- Jonathan Santana Macedo foi absolvido após um ano e cinco meses preso injustamente por roubo, com base em reconhecimento fotográfico.
- A Justiça de primeira instância condenou o estado de São Paulo a pagar R$ 386 mil em indenização por danos morais e materiais.
- O juiz Fausto Dalmaschio Ferreira determinou que R$ 336 mil sejam destinados a Jonathan e R$ 50 mil ao seu filho, que enfrentou complicações de saúde durante a prisão do pai.
- A defesa alegou irregularidades no reconhecimento fotográfico e apresentou um álibi, comprovando que Jonathan trabalhava em uma lanchonete nos dias dos crimes.
- O juiz também apontou indícios de irregularidades na atuação dos agentes envolvidos na prisão, enquanto a Polícia Militar negou envolvimento em atividades criminosas.
Jonathan Santana Macedo, 35 anos, foi absolvido pela Justiça após passar um ano e cinco meses preso injustamente, acusado de roubo com base em reconhecimento fotográfico. A decisão do Superior Tribunal de Justiça (STJ) ocorreu em 2022, mas a Justiça de primeira instância agora condenou o estado de São Paulo a pagar R$ 386 mil em indenização por danos morais e materiais.
O juiz Fausto Dalmaschio Ferreira determinou que R$ 336 mil sejam destinados a Jonathan e R$ 50 mil ao seu filho, que nasceu durante o período em que ele estava encarcerado. O bebê enfrentou complicações de saúde, incluindo bronquiolite, e Jonathan não pôde acompanhar o tratamento, o que resultou em danos cerebrais na criança.

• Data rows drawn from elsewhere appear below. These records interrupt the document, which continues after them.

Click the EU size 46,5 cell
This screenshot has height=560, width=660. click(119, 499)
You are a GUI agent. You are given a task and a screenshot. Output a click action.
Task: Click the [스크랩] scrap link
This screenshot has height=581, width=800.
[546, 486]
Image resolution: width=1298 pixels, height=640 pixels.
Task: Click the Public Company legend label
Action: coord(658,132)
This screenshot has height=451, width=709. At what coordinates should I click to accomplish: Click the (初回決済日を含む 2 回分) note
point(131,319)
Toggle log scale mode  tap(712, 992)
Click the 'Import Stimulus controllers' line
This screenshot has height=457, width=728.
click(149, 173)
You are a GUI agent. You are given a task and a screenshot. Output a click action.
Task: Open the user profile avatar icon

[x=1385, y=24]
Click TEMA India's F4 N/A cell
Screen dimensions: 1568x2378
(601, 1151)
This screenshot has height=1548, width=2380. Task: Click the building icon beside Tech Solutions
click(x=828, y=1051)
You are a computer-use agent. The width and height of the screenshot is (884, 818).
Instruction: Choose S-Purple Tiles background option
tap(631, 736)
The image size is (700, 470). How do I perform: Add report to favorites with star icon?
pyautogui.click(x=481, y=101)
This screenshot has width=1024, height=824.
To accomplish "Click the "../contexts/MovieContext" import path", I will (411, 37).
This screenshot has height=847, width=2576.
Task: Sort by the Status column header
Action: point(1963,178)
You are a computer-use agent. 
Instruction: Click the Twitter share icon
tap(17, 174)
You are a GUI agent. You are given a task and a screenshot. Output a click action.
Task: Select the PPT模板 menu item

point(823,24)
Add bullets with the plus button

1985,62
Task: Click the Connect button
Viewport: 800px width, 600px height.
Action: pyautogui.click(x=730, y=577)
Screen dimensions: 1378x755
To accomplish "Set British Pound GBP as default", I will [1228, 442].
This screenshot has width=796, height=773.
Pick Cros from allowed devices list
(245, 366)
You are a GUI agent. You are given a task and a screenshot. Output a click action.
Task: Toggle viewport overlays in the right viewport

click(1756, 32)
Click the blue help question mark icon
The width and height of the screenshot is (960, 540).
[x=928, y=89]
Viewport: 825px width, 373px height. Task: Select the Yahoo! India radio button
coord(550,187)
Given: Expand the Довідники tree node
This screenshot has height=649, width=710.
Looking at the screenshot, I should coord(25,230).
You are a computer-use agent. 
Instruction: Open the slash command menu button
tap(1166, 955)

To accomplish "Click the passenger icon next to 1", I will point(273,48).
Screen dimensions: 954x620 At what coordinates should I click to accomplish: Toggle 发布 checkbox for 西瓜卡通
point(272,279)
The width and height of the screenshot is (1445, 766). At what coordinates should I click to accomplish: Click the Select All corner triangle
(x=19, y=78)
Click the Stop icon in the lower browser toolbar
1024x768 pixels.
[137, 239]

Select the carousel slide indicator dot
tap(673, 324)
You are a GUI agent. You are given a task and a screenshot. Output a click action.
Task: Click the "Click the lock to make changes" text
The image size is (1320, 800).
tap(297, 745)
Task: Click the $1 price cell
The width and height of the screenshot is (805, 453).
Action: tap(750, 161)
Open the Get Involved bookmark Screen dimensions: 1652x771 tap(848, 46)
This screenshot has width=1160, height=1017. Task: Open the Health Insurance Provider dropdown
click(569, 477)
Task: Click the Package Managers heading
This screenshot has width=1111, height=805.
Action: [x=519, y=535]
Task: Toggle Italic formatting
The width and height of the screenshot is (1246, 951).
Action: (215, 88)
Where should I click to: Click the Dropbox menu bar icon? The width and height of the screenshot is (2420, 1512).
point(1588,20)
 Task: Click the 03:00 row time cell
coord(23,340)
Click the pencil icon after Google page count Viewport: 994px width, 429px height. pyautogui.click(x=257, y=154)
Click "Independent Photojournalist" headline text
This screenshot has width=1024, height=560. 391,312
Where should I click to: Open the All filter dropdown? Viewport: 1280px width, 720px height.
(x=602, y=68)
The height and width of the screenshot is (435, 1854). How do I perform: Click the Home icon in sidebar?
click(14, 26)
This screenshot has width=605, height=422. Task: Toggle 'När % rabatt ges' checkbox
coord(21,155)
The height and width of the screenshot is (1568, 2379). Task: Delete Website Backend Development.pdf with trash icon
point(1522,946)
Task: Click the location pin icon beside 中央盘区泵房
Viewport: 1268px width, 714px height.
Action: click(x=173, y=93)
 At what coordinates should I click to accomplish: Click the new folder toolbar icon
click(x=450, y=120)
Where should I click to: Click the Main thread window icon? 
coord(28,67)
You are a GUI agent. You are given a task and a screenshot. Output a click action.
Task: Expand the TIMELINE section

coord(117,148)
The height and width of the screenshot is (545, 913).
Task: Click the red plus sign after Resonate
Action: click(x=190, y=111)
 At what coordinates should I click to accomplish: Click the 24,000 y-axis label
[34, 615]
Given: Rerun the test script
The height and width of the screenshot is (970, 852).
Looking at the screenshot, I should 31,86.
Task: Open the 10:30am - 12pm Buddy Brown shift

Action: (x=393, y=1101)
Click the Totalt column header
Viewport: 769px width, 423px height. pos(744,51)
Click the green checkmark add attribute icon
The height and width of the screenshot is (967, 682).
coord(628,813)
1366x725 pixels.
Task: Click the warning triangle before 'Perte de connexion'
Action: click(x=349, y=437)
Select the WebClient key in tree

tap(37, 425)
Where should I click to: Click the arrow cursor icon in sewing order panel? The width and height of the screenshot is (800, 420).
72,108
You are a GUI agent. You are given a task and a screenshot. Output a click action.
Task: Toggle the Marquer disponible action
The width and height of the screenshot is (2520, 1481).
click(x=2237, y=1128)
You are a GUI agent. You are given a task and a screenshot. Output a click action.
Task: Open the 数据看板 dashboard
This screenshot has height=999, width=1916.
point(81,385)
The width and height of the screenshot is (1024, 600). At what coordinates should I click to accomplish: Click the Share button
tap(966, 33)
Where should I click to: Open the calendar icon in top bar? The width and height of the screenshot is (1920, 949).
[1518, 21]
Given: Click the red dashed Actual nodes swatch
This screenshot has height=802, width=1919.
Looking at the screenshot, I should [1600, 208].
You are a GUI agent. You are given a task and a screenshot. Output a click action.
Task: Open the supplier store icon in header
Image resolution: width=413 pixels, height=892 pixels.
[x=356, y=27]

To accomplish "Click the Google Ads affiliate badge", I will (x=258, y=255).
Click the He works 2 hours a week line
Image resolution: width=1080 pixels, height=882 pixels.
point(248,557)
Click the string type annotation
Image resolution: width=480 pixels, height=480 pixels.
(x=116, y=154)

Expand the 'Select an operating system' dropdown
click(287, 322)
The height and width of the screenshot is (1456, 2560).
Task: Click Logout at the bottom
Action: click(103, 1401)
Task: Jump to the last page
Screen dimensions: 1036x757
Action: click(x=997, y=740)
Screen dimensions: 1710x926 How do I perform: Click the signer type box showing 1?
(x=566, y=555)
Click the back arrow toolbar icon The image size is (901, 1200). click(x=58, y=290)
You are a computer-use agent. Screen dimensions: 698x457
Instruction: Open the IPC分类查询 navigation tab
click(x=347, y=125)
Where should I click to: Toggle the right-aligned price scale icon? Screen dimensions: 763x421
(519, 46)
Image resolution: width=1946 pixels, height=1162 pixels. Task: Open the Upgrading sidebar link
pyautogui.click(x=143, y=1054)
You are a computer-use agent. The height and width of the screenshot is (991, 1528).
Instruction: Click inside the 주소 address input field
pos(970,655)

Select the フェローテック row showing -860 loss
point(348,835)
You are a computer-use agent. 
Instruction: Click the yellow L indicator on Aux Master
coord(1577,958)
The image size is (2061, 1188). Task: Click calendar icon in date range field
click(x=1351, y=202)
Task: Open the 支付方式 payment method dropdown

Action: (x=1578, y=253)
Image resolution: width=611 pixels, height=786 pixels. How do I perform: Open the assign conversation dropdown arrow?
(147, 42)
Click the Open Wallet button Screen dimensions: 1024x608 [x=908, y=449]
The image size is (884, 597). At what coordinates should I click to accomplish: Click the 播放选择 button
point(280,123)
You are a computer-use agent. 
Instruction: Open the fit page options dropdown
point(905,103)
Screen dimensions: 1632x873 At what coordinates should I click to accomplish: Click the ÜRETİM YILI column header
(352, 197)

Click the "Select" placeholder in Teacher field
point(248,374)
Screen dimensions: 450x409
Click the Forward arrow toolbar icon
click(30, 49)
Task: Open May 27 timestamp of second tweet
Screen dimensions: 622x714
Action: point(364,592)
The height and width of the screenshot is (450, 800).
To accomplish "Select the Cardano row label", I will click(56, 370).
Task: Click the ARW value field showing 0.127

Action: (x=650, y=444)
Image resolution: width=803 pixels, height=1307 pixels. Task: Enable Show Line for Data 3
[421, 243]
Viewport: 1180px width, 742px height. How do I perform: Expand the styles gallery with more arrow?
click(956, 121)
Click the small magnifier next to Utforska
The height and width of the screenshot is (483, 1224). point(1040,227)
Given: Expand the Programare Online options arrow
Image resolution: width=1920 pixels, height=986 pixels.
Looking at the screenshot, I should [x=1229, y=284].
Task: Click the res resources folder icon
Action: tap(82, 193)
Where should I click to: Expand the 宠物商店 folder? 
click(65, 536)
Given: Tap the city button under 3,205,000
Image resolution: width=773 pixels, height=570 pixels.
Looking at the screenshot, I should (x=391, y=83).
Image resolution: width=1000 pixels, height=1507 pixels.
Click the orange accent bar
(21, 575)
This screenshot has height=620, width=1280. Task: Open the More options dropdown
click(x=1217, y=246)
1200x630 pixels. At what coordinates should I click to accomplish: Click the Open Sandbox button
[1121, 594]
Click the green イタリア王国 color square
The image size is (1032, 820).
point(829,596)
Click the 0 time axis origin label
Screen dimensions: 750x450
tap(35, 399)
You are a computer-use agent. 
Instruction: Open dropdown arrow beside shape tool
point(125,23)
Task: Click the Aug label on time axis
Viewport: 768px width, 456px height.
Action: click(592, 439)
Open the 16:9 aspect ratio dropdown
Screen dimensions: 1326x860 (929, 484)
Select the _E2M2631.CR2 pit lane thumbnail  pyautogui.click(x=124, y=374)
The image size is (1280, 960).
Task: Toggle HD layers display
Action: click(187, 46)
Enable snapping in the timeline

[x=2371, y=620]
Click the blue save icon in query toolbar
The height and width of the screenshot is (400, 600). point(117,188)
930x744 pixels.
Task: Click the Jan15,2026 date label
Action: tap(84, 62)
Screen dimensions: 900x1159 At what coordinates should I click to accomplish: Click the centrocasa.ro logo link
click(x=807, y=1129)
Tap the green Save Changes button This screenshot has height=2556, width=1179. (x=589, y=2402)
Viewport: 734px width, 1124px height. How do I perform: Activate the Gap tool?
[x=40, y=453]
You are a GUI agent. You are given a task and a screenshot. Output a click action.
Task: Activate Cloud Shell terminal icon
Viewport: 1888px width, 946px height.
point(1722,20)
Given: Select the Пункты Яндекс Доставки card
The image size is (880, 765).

Jonathan foi preso em agosto de 2020, acusado de três crimes de roubo, sendo condenado por dois deles. A defesa argumentou que o reconhecimento fotográfico era irregular e que Jonathan tinha um álibi, pois trabalhava em uma lanchonete nos dias dos crimes. A advogada Débora Nachmanowicz destacou que a prova foi considerada ilícita, o que foi crucial para a absolvição.
Irregularidades na Prisão
O juiz também apontou indícios de irregularidades na atuação dos agentes que efetuaram a prisão. O sargento Sérgio Batista, envolvido na abordagem, foi alvo de investigação, mas a Polícia Militar negou qualquer envolvimento em atividades criminosas. A Secretaria de Segurança Pública afirmou que seguiu todos os trâmites legais durante a investigação.
Jonathan, que atualmente trabalha como manobrista e cuida de seus filhos, expressou sua revolta com a situação. Ele lamenta não ter podido estar presente para apoiar seu filho durante o tratamento médico. A decisão judicial reflete a responsabilidade do estado em reparar os danos causados pela prisão injusta, conforme estabelecido na legislação.